**Objective**
Copy out the lines from the one with "Task: Select the レコード番号 value chip" to the one with "Action: click(97, 79)", both included, with the requests. Scale each coordinate in the answers by 1.15, round to whole numbers with halves going up, and leave out the pictures.

[START Data for this task]

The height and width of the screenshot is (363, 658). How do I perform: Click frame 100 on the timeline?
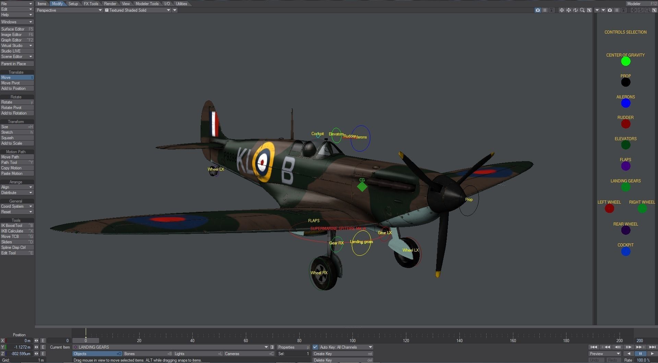[x=352, y=340]
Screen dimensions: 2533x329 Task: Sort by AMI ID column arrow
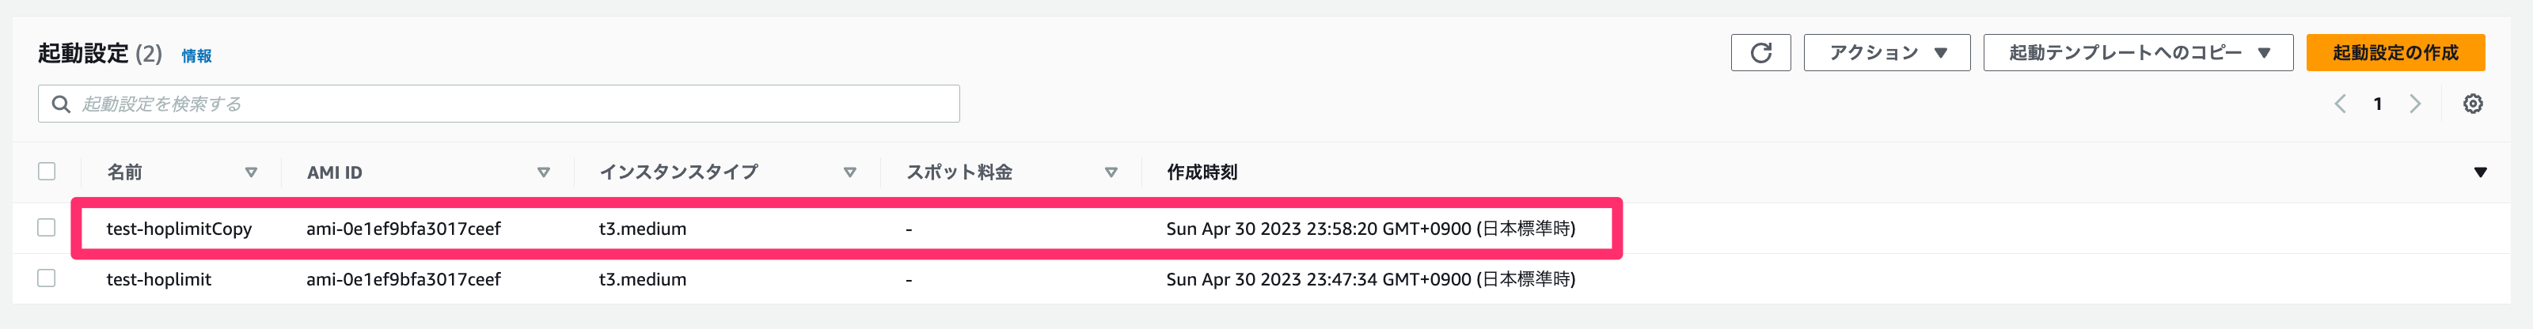[x=543, y=173]
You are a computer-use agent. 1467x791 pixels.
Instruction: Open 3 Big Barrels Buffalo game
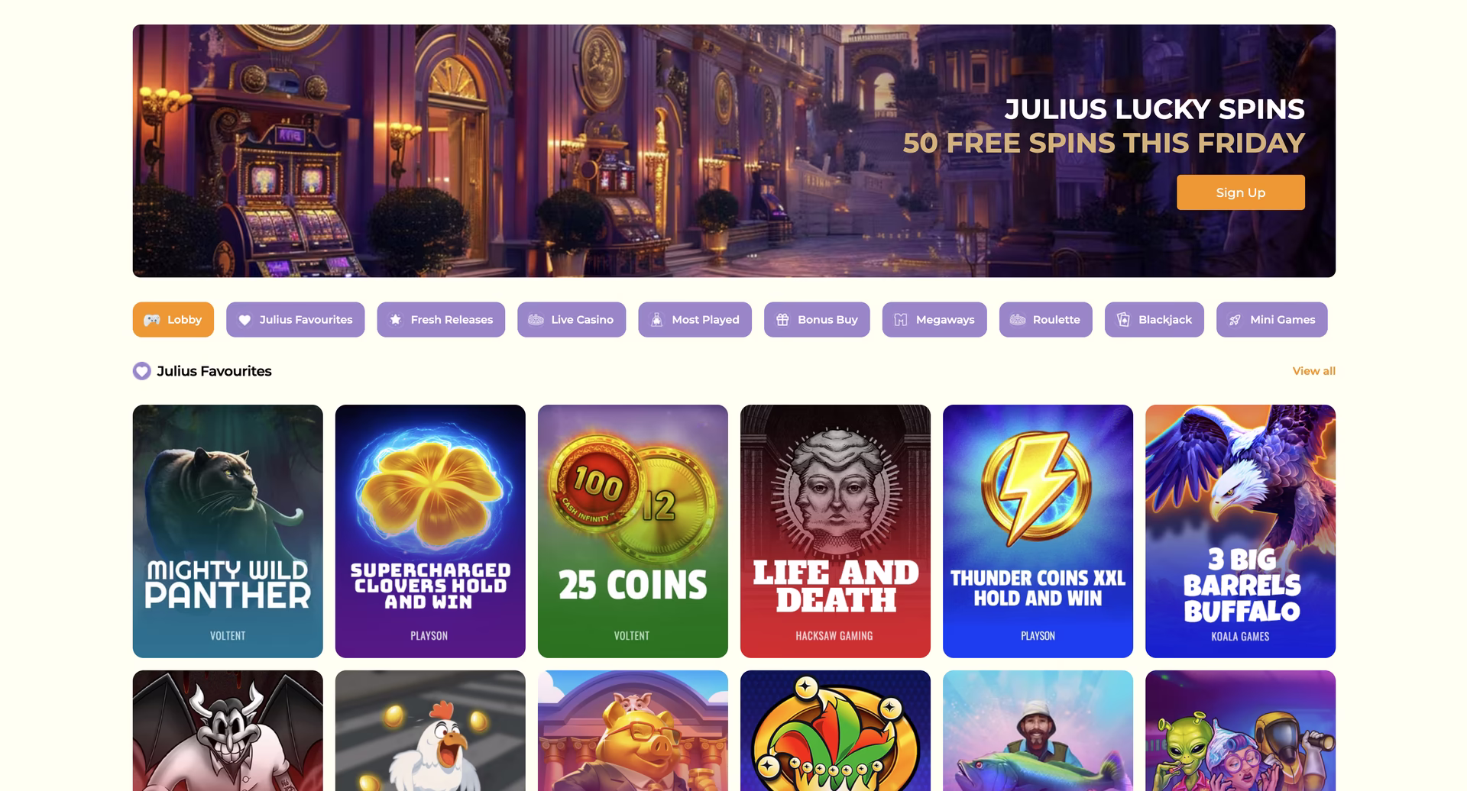click(1240, 531)
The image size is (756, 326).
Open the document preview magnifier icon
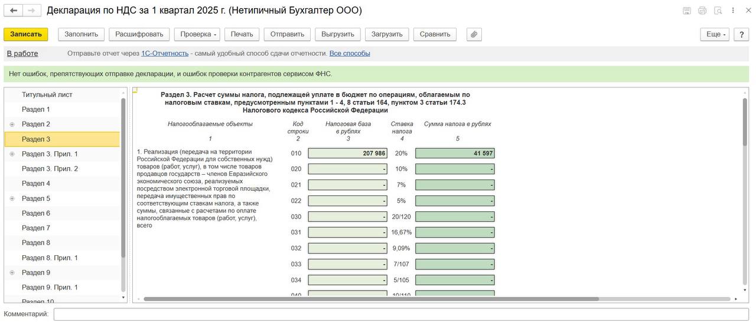point(718,11)
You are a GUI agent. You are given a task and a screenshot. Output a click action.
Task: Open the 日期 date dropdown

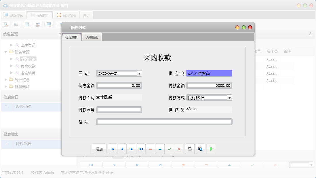(139, 73)
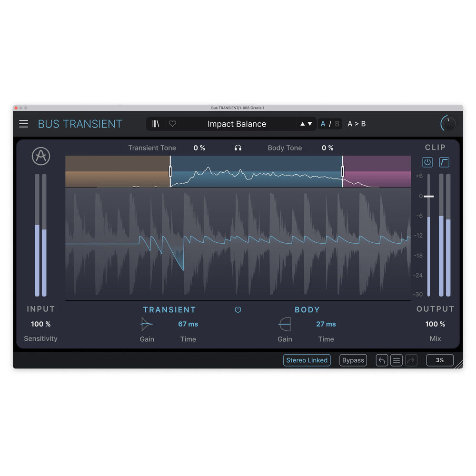Open the Impact Balance preset dropdown
Viewport: 476px width, 476px height.
pyautogui.click(x=237, y=124)
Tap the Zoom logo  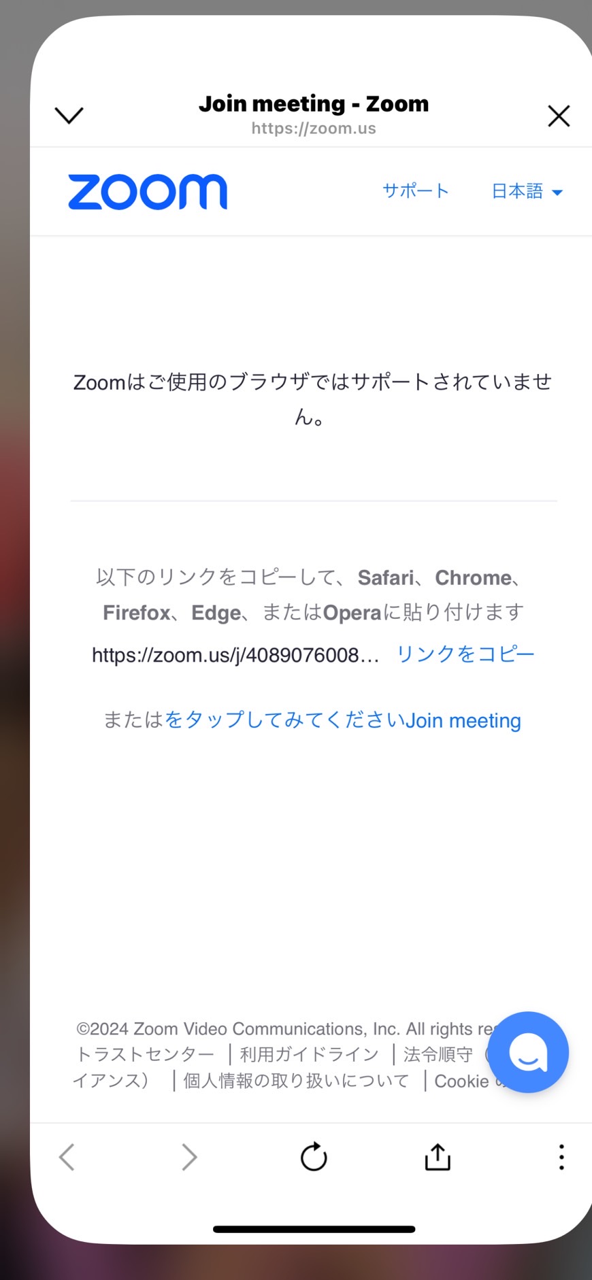pos(148,192)
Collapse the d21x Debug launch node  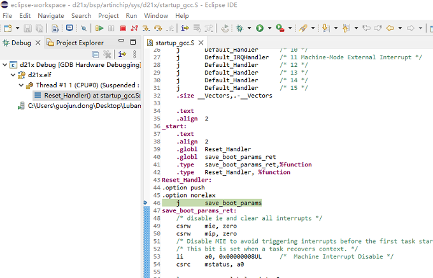coord(5,65)
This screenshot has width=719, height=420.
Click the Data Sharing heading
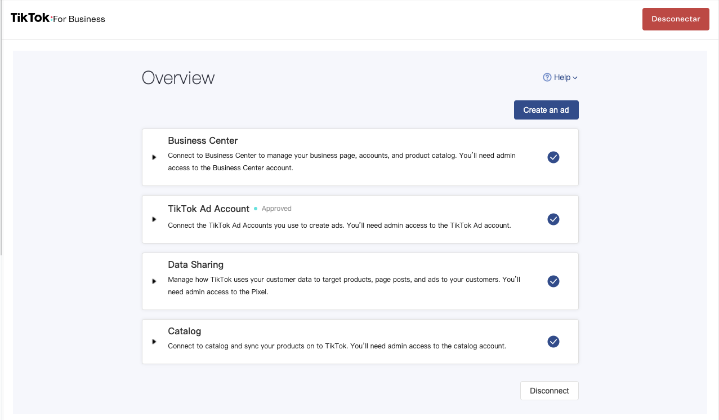[x=195, y=265]
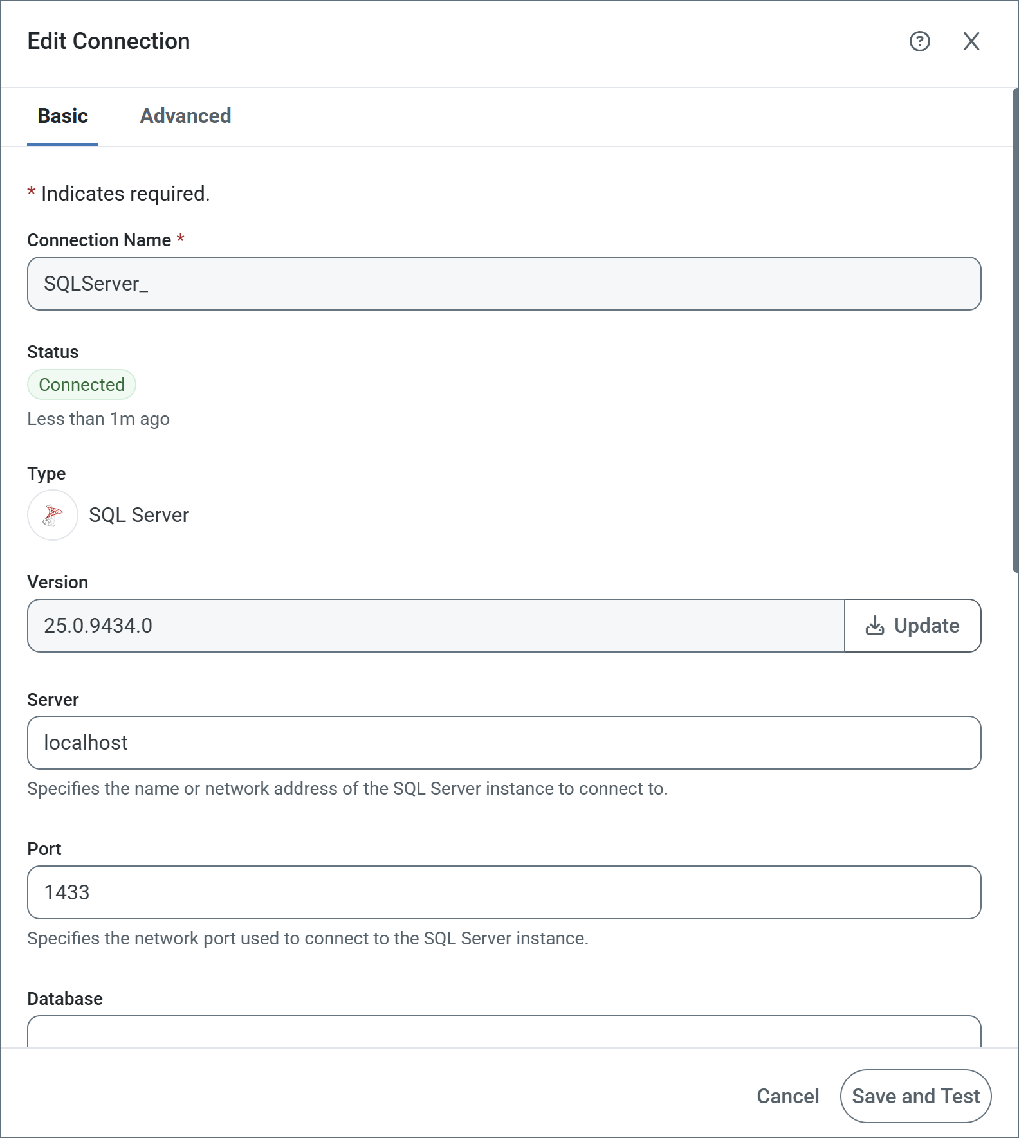
Task: Click the Port field description text
Action: [308, 939]
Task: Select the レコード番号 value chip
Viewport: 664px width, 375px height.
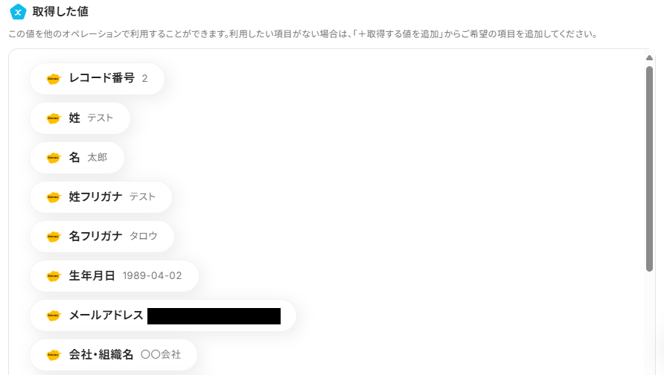Action: click(97, 79)
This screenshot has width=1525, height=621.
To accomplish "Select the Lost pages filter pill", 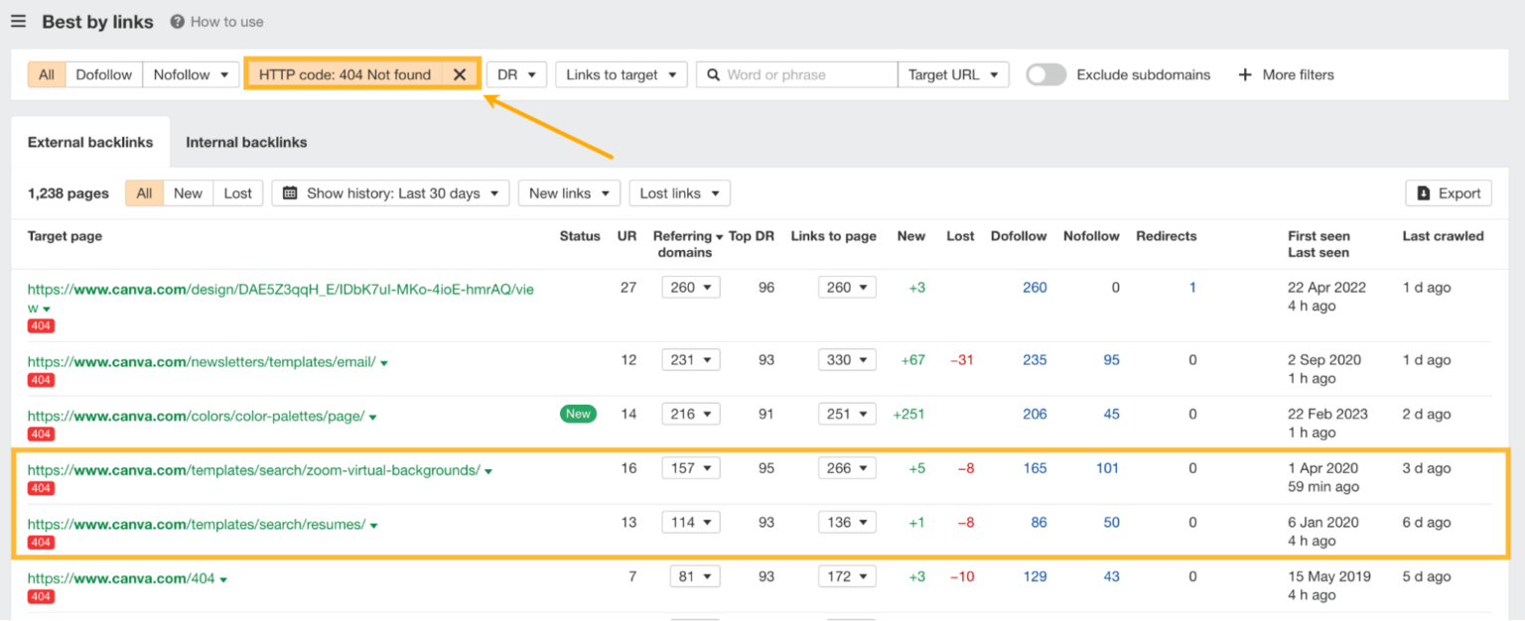I will [237, 192].
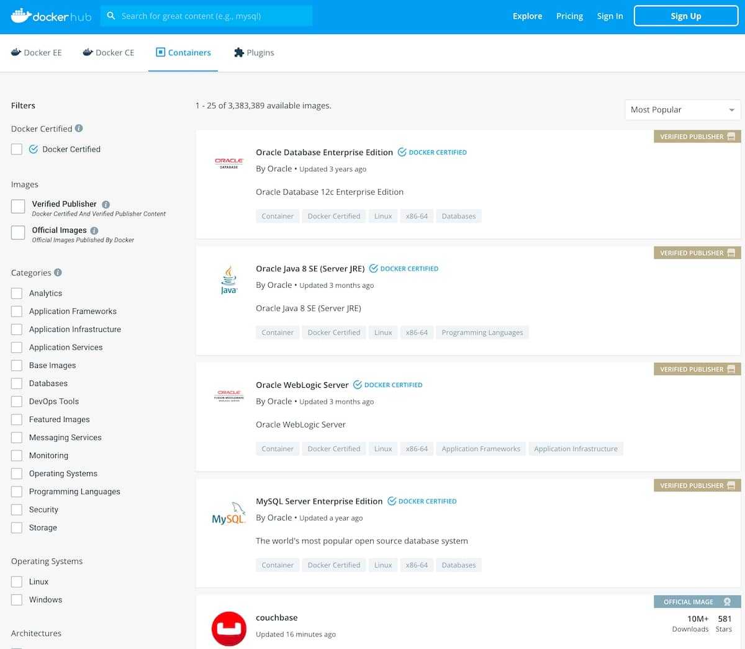The width and height of the screenshot is (745, 649).
Task: Click info icon beside Verified Publisher filter
Action: pos(106,204)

[END Data for this task]

**Output**
Task: Select the レコード番号 value chip
Viewport: 664px width, 375px height.
Action: click(112, 91)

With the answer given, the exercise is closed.